Indian steel prices are surging high, thanks to rising steel exports. According to Indian government data,steel exports from India has increased 19 % in July 2017 against June 2017 and 64 % Y-o-Y in July 2016.
Impact of rising exports were clearly seen on the prices. According to data maintained by SteelMint, HRC prices have increased by INR 2000/MT (equivalent to USD 31/MT) since last two months,however re-bar prices remained almost firm.
But will the momentum continue? This remains a big question. SteelMint tries to understand several factors which plays an important role to understand if the momentum will continue or not.
Steel prices are rising due to export demand rather than domestic demand
Rising Indian domestic steel prices is attributed to consistent increase in export numbers in last few months.Rise in Indian exports is a result of lower exports from China. Recently, Chinese government has directed to stop small induction furnaces which are not meeting the environment norms, creating a shortage of billets and re- bar in domestic market.

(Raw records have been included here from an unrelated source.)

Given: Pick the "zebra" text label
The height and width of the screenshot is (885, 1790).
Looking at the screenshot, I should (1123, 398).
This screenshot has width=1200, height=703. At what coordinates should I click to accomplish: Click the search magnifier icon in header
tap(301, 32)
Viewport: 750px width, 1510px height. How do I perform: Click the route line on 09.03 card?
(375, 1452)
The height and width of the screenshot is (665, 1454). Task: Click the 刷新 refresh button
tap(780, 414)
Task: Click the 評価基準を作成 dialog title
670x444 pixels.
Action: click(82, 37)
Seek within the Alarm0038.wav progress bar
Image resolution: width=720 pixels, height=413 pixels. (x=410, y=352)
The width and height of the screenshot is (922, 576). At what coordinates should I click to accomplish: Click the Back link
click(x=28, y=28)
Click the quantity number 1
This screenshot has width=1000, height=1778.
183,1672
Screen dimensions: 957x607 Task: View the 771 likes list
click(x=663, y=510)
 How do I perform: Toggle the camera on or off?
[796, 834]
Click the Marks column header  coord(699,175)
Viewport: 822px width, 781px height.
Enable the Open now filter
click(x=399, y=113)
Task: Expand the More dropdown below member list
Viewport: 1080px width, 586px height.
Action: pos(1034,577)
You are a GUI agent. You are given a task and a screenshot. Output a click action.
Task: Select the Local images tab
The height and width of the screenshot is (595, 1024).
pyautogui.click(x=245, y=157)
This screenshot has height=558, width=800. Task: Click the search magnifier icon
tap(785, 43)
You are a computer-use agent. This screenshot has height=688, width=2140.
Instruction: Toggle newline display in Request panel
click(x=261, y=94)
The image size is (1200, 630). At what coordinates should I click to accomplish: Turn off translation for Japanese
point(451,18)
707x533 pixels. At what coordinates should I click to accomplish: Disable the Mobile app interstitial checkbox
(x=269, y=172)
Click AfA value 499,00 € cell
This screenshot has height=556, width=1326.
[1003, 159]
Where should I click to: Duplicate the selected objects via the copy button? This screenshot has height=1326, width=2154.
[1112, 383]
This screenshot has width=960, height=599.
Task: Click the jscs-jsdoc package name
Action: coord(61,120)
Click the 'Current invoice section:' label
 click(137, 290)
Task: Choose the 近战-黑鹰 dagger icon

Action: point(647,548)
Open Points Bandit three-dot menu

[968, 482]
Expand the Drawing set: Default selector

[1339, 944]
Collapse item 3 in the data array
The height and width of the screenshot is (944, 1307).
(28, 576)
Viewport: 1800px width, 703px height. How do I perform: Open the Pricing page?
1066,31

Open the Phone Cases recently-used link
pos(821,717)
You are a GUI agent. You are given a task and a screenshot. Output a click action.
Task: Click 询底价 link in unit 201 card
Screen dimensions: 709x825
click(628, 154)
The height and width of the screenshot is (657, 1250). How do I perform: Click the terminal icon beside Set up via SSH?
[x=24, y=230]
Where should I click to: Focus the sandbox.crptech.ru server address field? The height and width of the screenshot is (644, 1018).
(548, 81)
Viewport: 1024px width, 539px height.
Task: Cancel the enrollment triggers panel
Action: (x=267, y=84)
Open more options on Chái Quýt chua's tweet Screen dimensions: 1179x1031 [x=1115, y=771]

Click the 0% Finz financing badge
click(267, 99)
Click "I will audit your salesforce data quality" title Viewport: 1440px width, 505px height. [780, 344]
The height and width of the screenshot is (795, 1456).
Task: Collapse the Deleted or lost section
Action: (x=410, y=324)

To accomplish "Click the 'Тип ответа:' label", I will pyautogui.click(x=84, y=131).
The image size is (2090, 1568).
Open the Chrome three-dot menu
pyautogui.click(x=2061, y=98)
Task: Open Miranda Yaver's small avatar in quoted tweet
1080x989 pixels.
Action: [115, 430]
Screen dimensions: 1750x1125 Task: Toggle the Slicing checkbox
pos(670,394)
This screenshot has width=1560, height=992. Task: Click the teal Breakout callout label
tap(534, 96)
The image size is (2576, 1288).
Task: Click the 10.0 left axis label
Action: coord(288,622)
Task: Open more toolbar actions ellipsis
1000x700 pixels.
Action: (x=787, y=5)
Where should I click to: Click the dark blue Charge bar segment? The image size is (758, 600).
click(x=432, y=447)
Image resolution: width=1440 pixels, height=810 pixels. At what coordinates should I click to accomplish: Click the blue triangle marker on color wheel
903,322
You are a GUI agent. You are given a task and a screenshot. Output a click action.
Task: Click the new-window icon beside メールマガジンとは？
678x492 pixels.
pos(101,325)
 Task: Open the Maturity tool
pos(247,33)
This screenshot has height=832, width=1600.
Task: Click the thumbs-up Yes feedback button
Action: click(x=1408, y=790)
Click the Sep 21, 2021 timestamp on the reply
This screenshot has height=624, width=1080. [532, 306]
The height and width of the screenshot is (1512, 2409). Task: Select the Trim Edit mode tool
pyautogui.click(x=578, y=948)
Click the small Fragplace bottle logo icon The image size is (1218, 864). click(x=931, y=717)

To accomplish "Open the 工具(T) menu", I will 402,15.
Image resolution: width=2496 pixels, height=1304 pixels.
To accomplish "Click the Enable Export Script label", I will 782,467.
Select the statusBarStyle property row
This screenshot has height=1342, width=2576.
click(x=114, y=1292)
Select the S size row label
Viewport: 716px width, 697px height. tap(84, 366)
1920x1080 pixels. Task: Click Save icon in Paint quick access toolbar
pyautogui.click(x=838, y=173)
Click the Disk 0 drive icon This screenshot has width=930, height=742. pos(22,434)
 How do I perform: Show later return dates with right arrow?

However China Iron and Steel Association (CISA) has warned rising prices in China are more speculative than real demand. Speaking to traders and manufactures in China, SteelMint learnt that prices may not drop significantly but may see some corrections in September as current margins are very high and this will prompt mills to increase production.
Indian Flat Steel prices increased higher than long steel prices
Indian flat steel prices have increased by INR 3000/MT,post GST implementation where as long steel prices have increased by INR 1200/MT in last two months. Indian real estate sector which is a major consumer of long steel remains dull since starting of the year. Factors like demonetization and new real estate regulation act has slowed down the construction activity.
Where as flat steel prices are supported by high export realization and lower imports due to safety measures imposed by Indian government. Flat steel prices may see some more upside as mills have handsome booking for exports, which is likely to continue till Chinese suppliers come back in the market.
Long steel prices may not move up to fast but chances of sharp correction is also limited. Notably JSW has reported drastic fall in long steel production in Q1 of FY18. Company reported a production of 0.217 MnT down by 4%, M-o-M basis in Jul’17 against 0.22 MnT in Jun’17 .However on yearly basis long steel production fell drastically by 28% against 0.304 MnT in Jul’16.
Insolvency and Bankruptcy Code
To tackle bad loans in steel sector, government has introduced insolvency and bankruptcy code , which helps troubled corporate, partnership firms and individuals in debt to re-organize and opt for insolvency resolution in a time-bound manner to maximize value of its assets.
Under this act, An IP (Insolvency Professional) is to be appointed by the regulator and approved by the creditor committee. IP will take over the running of the Company along with the control and power from the company’s Board of Directors. IP shall have immunity from criminal prosecution and any other liability for anything done in good faith. The IP has to come up with a revival plan in 270 days else company can go for liquidation.
This means, all those steel companies which are running under their optimum capacity and are under NPA (Non Performing Asset) may be forced to increase their output. This will lead to increased supply and may put some pressure on domestic prices.